(Collection rows)
*-*-*

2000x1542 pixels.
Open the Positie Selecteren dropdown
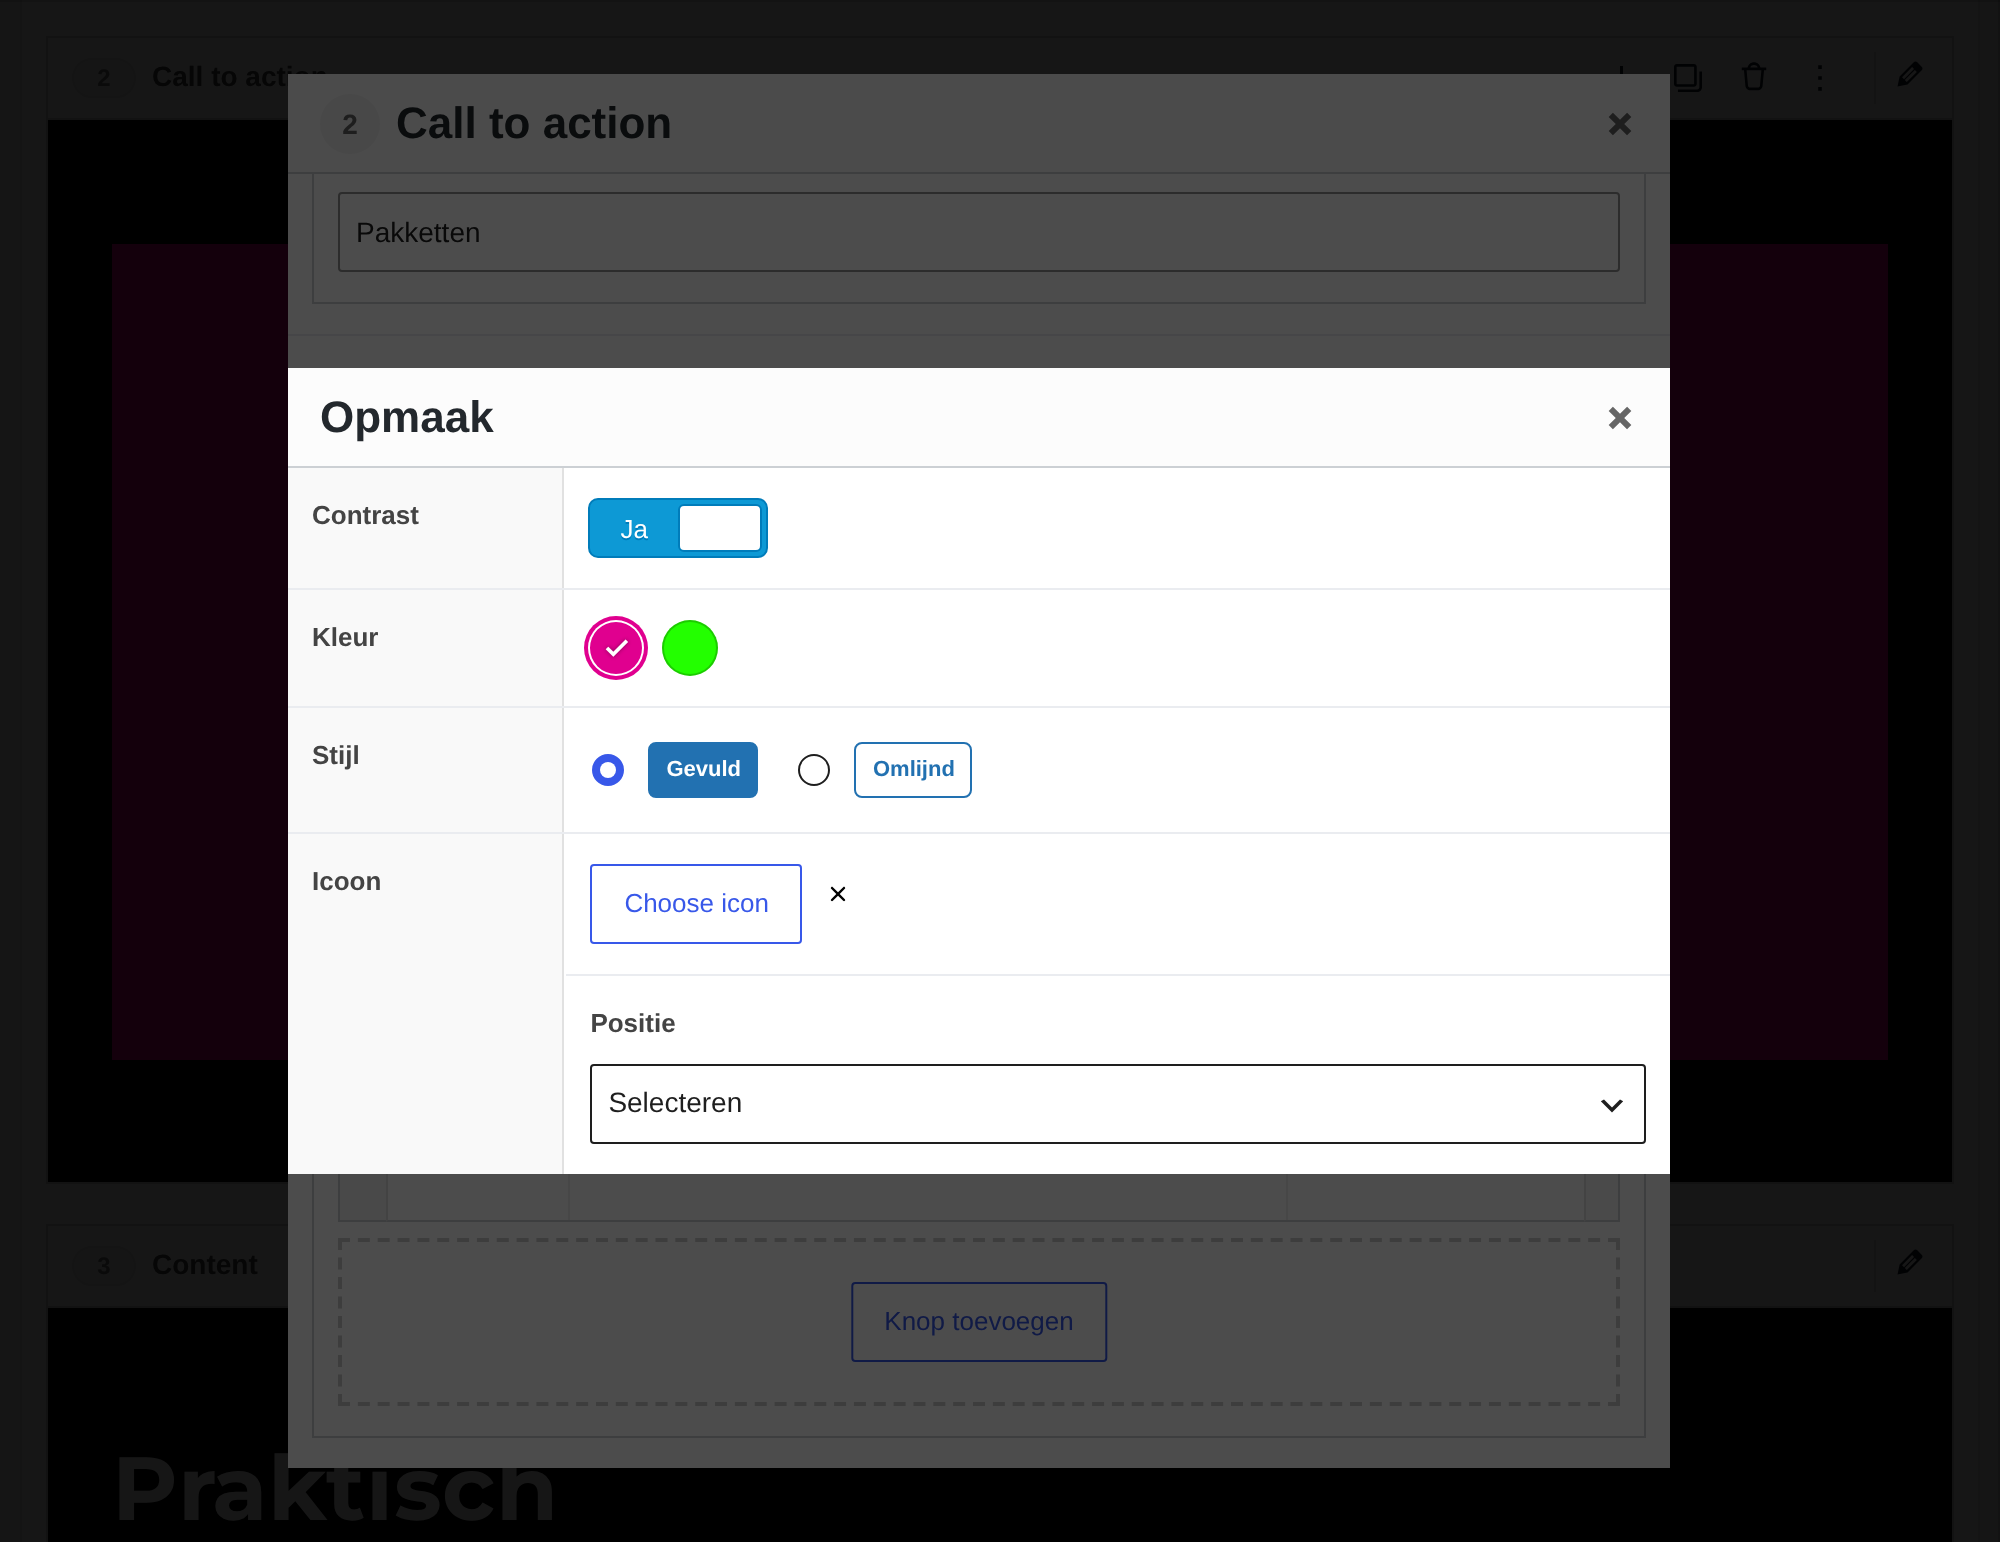coord(1117,1104)
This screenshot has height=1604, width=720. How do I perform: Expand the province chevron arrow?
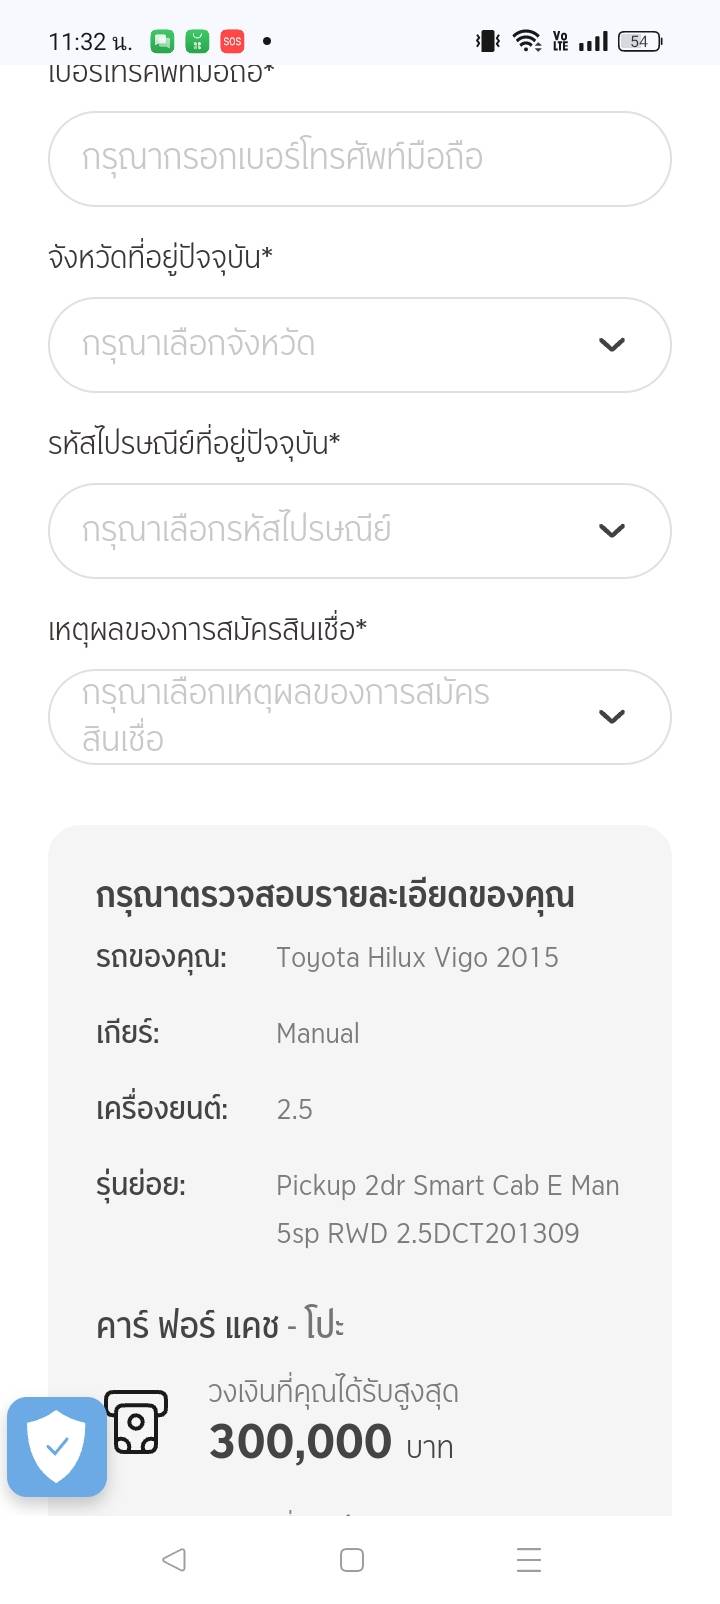[611, 345]
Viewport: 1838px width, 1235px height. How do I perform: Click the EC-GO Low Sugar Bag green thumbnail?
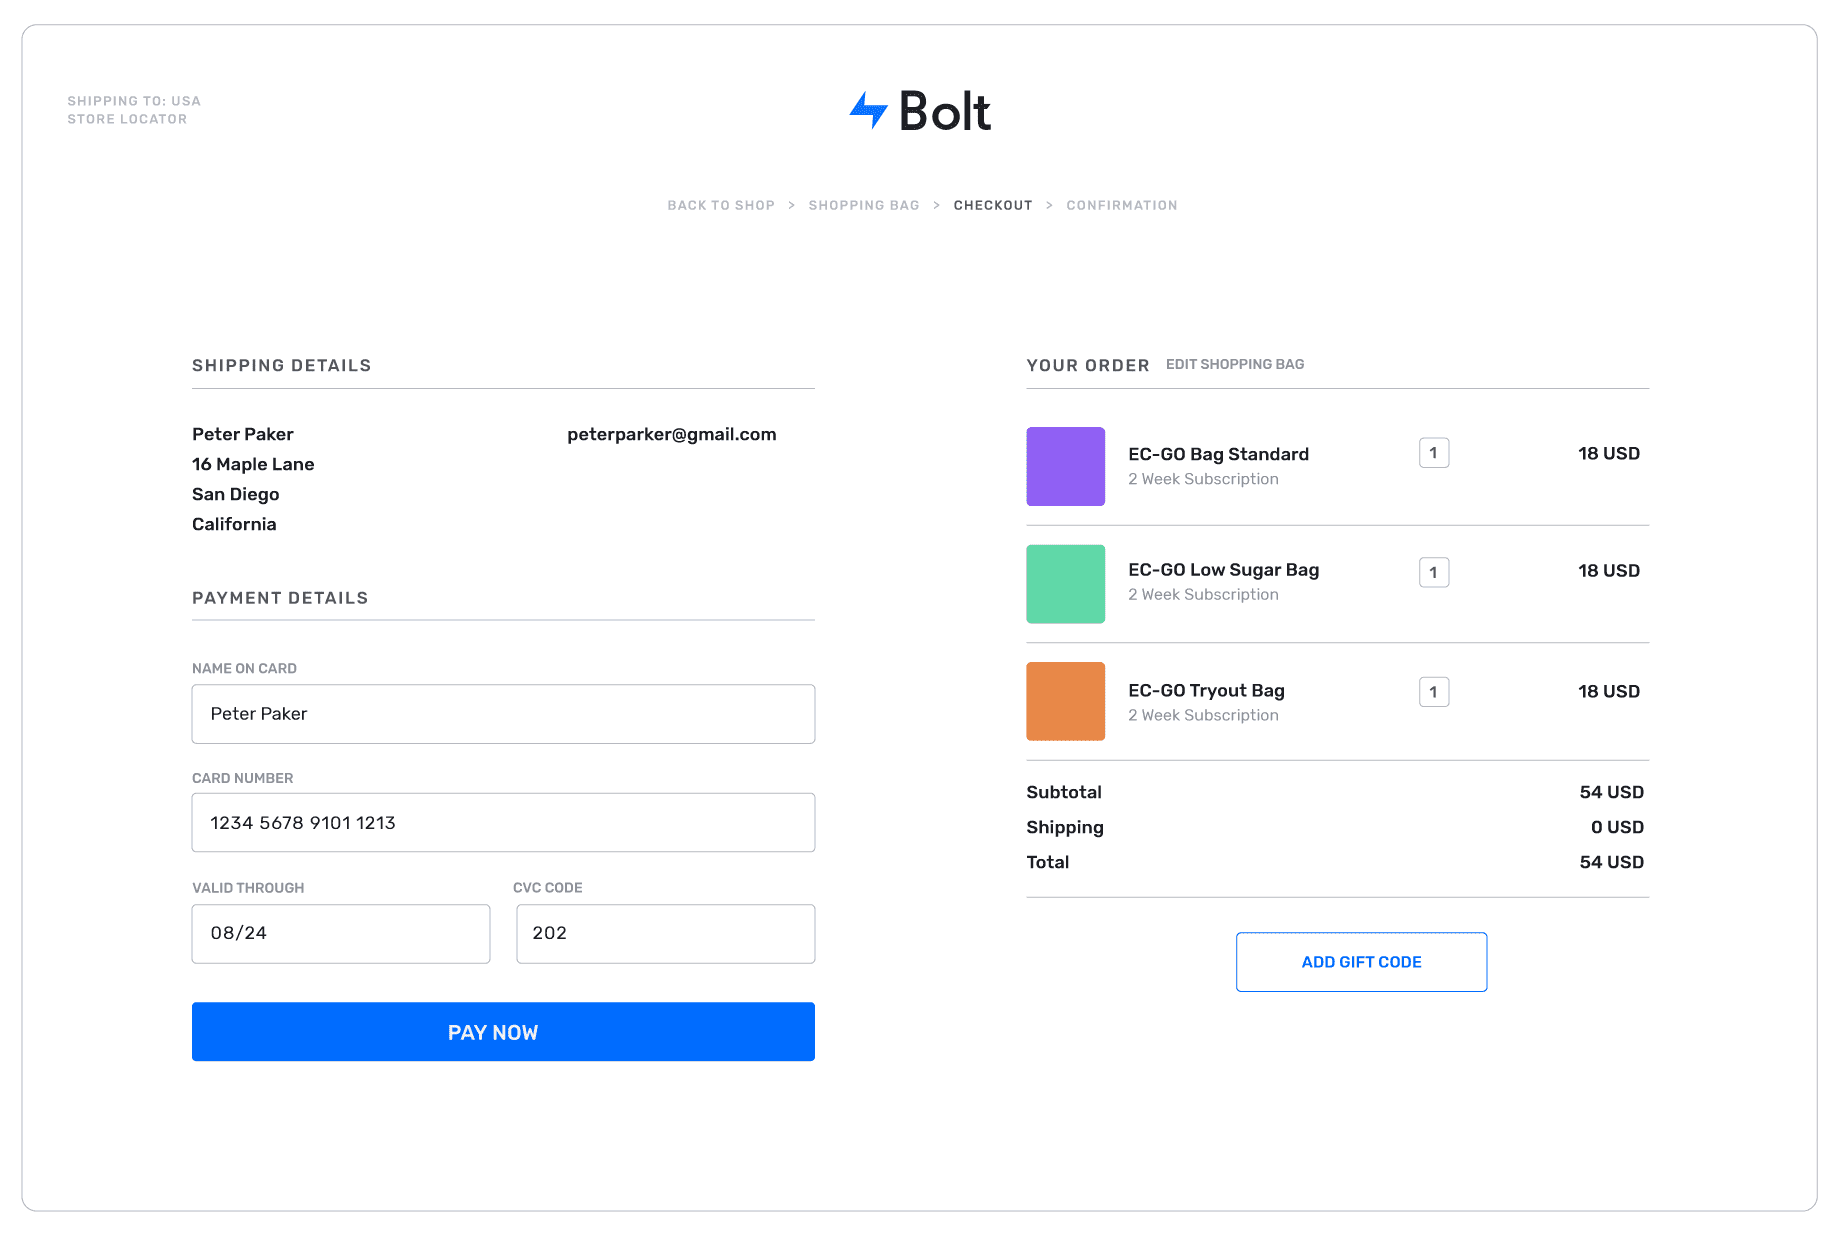point(1065,584)
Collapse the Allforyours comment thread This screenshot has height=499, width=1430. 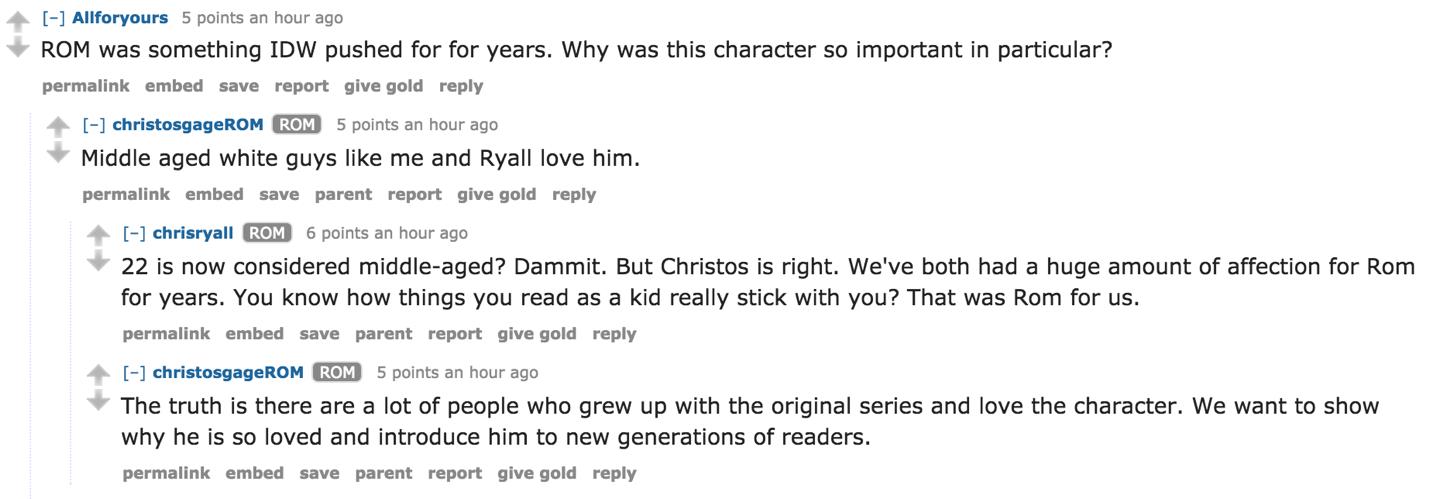(54, 18)
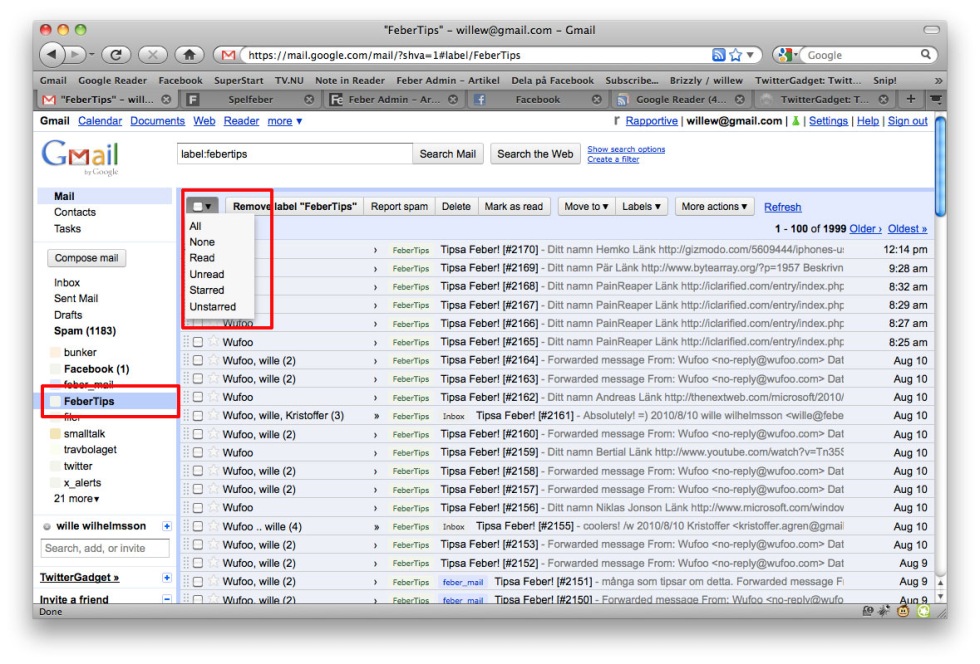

*-*-*

* **EXERCISE REQUIREMENTS**: Copy out every row above that contains the string "perform".

* **FULL SOLUTION**:
This screenshot has height=1604, width=720. How do I perform: Expand the province chevron arrow?
Viewport: 1838px width, 1235px height. How do I perform: Click the EC-GO Low Sugar Bag green thumbnail?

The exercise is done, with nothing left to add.